Alexis Petridis 

Massive Attack review – no room for nostalgia with the prophets of digital darkness

Cosy wallowing in past glories is out as the band power through their mood-changing 90s album Mezzanine, with its warnings of corporate control and computer surveillance
  
  

Robert Del Naja of Massive Attack at the O2 Arena on Friday.
Overwhelming … Robert Del Naja of Massive Attack at the O2 Arena on Friday. Photograph: Jim Dyson/Getty Images

As Massive Attack perform an amped-up version of Man Next Door – Horace Andy’s voice quavering, its ominous dub backing freshly augmented with distorted guitars – the screens behind them flash up a warning against the seductive power of nostalgia. “All around you are two-dimensional images of people who died long ago,” it reads, over black-and-white footage of a person who died long ago, British pop artist Pauline Boty. “They say, ‘don’t bother with the future. Stay with us here. For ever.’”

This is an intriguing message to send out in the middle of one of those gigs at which a band play a beloved album from their back catalogue in full, but then Massive Attack’s live revisiting of their 1998 album Mezzanine is clearly a more complex and troubled affair than such gigs usually are. Most gigs like this are predicated on a comforting familiarity – the audience buy tickets knowing exactly what they’re going to get – which is not an accusation you could lob the way of tonight’s show. Instead of Mezzanine’s opening track, Angel, the gig commences with a grinding one-note drone, followed by a surprisingly faithful cover of The Velvet Underground’s I Found a Reason, replete with vocalist Robert Del Naja doing Lou Reed’s deadpan spoken-word interlude about walking down life’s lonely highways hand in hand with himself. Then they play Risingson, a track from Mezzanine that sampled a tiny snatch of the doo-wop-inspired vocals from I Found a Reason. It’s a trick they repeat over and over during the show, switching from covers of tracks they sampled – The Cure’s 10:15 Saturday Night, Ultravox’s Rockwrok – to the tracks that sampled them: Man Next Door, Inertia Creeps.

It works remarkably well, both as a deconstruction of the album and as a sly nod to how ahead of the game Massive Attack were in 1998. Five years before indie bands started doing impersonations of Gang of Four or Josef K, Massive Attack were mining the post-punk period for inspiration more creatively: they didn’t just borrow and warp sounds, but moods, as evidenced by how well a bass-heavy cover of Bauhaus’s goth anthem Bela Lugosi’s Dead slots into the set. It’s not the only way that Mezzanine seems remarkably foresighted. In 1998, a lot of music sounded like Massive Attack’s debut album Blue Lines: umpteen trip-hop and chill-out compilations were packed with artists imitating it; you couldn’t turn on the TV without hearing something inspired by it pattering away in the background of an advert. At the time, Mezzanine seemed completely at odds with the mood of beatific stoned tranquillity the band had inadvertently unleashed. It was twitchy, gloomy and suspicious, filled with songs that fretted about surveillance and control, less fashionable topics then than in today’s era of data harvesting and digital footprints.
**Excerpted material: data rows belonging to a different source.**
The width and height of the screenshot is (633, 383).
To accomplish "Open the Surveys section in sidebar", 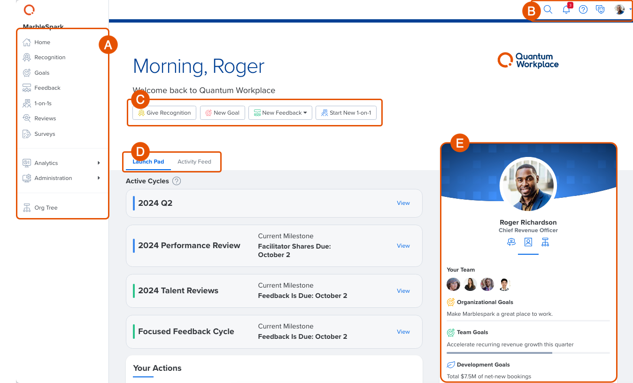I will 45,133.
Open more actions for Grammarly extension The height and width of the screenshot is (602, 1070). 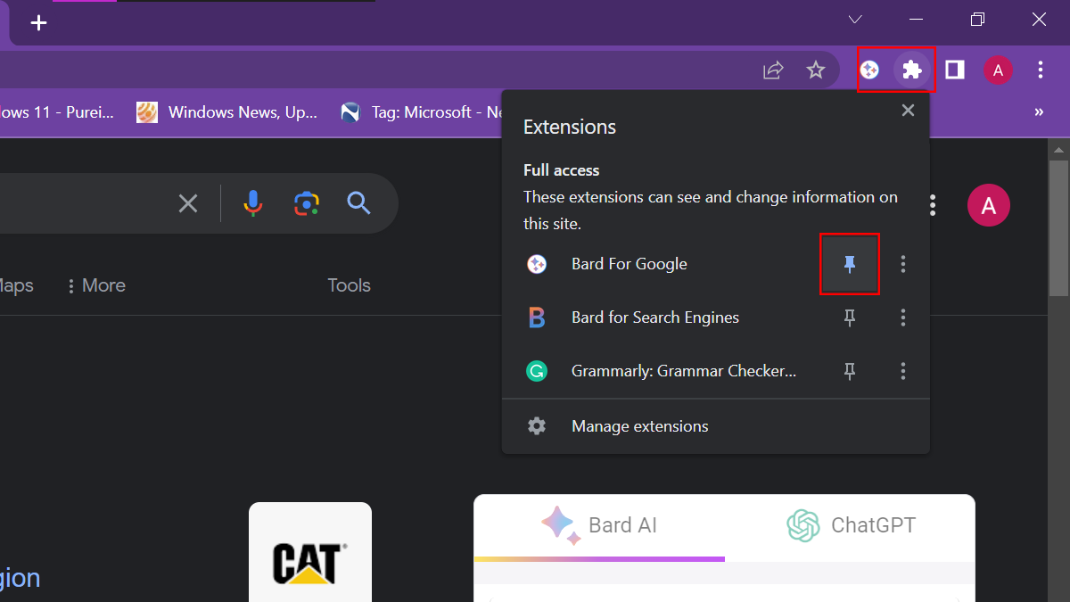(x=903, y=371)
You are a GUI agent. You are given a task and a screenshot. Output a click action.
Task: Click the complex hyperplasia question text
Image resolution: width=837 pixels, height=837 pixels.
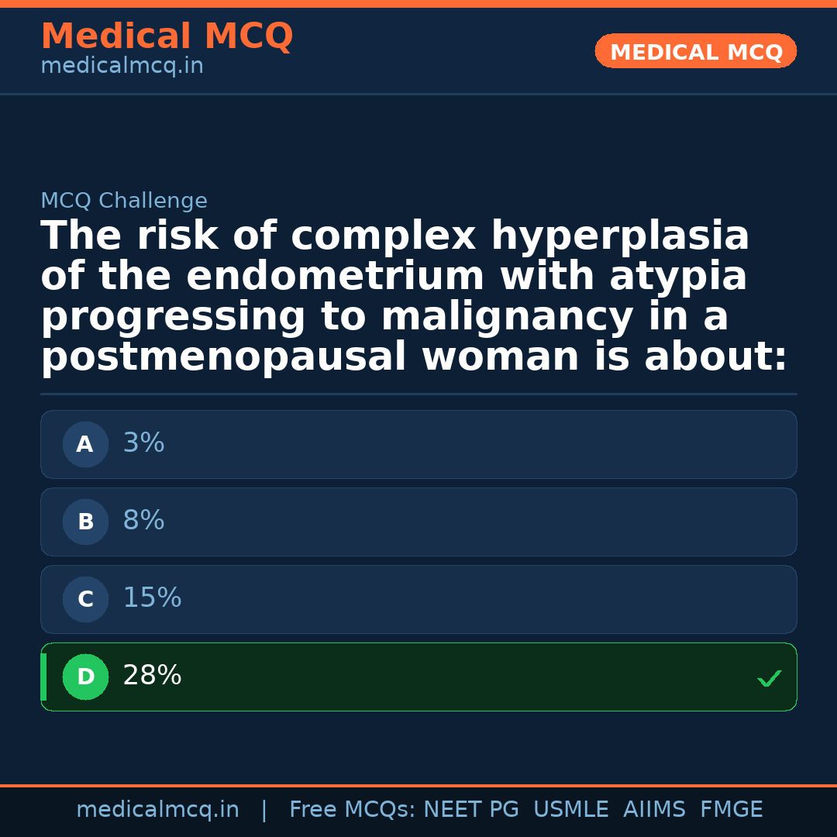pos(414,297)
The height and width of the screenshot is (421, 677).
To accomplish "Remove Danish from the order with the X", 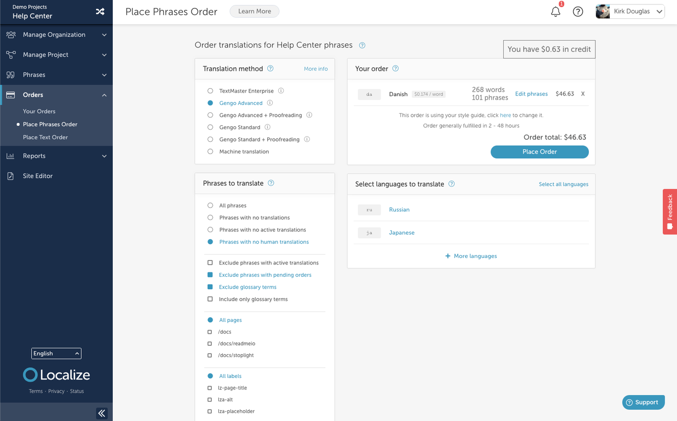I will click(582, 94).
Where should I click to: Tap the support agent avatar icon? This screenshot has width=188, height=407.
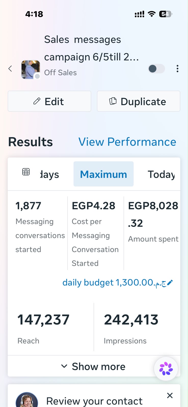pyautogui.click(x=27, y=400)
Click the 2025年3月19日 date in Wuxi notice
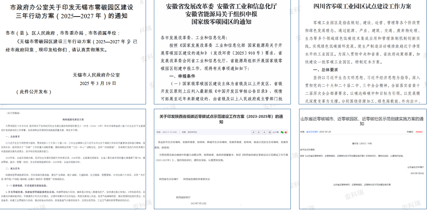Screen dimensions: 427x210 [x=98, y=83]
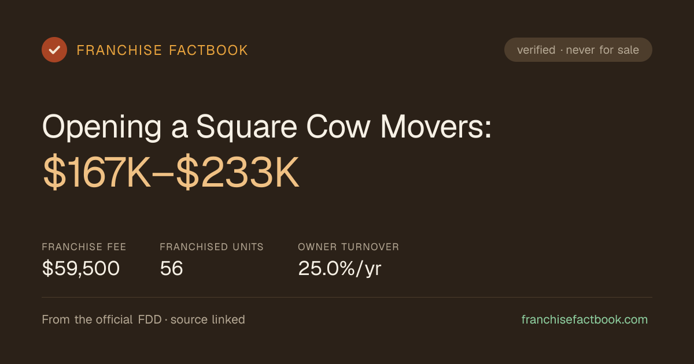Image resolution: width=694 pixels, height=364 pixels.
Task: Click the source linked text
Action: 208,320
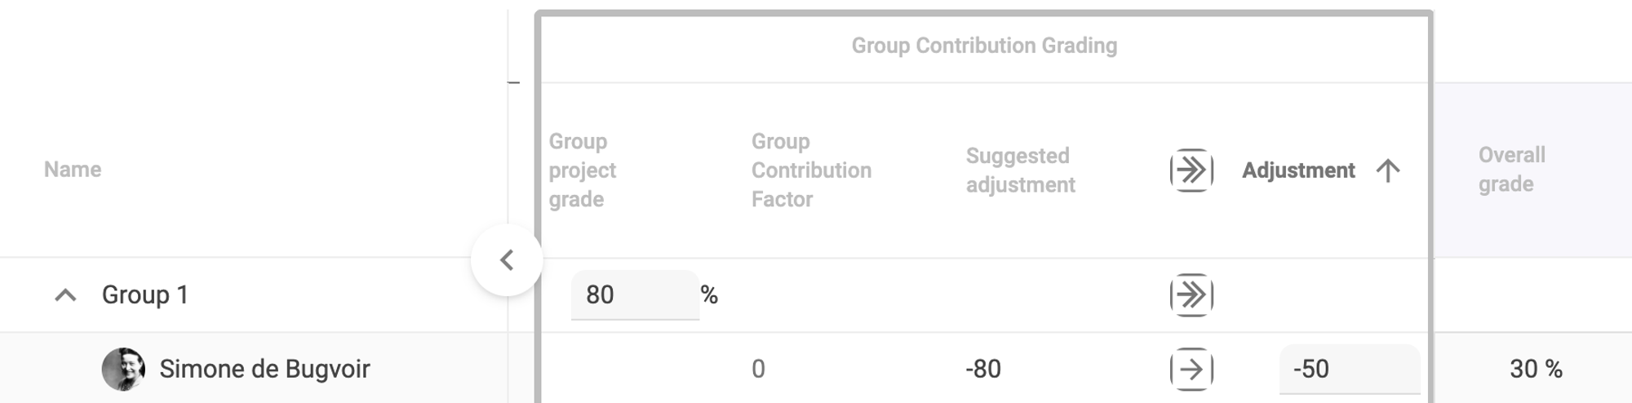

Mezzanine’s curious prescience is picked up by documentary film-maker Adam Curtis’s accompanying visuals, a characteristic jumble of images – from Ken Dodd to footage of shootings and bombing raids, to the wedding of Prince Andrew – pinned together by Curtis’s usual preoccupations: our computers are watching us, politicians and pharmaceutical companies are controlling us, conspiracy theories might in themselves be a conspiracy theory, designed to keep people afraid. Sometimes it can feel a bit heavy-handed – there are only so many times you can be told you’re a lobotomised minion of the military-industrial complex before it starts to get on your nerves. But more often it works to overwhelming effect. The scattershot images are potentiated by the music, which has lost nothing of its power in the intervening years: Elizabeth Fraser’s rendition of Teardrop and the lounge-y instrumental Exchange come as brief moments of calm, flickering light in the otherwise all-pervading darkness. What it never feels is nostalgic, a cosy wallow in former glories: the concert sets its own conditions for revisiting the past and meets them perfectly.

At 3Arena, Dublin, 24 February. At Steel Yard, Bristol, 1-2 March.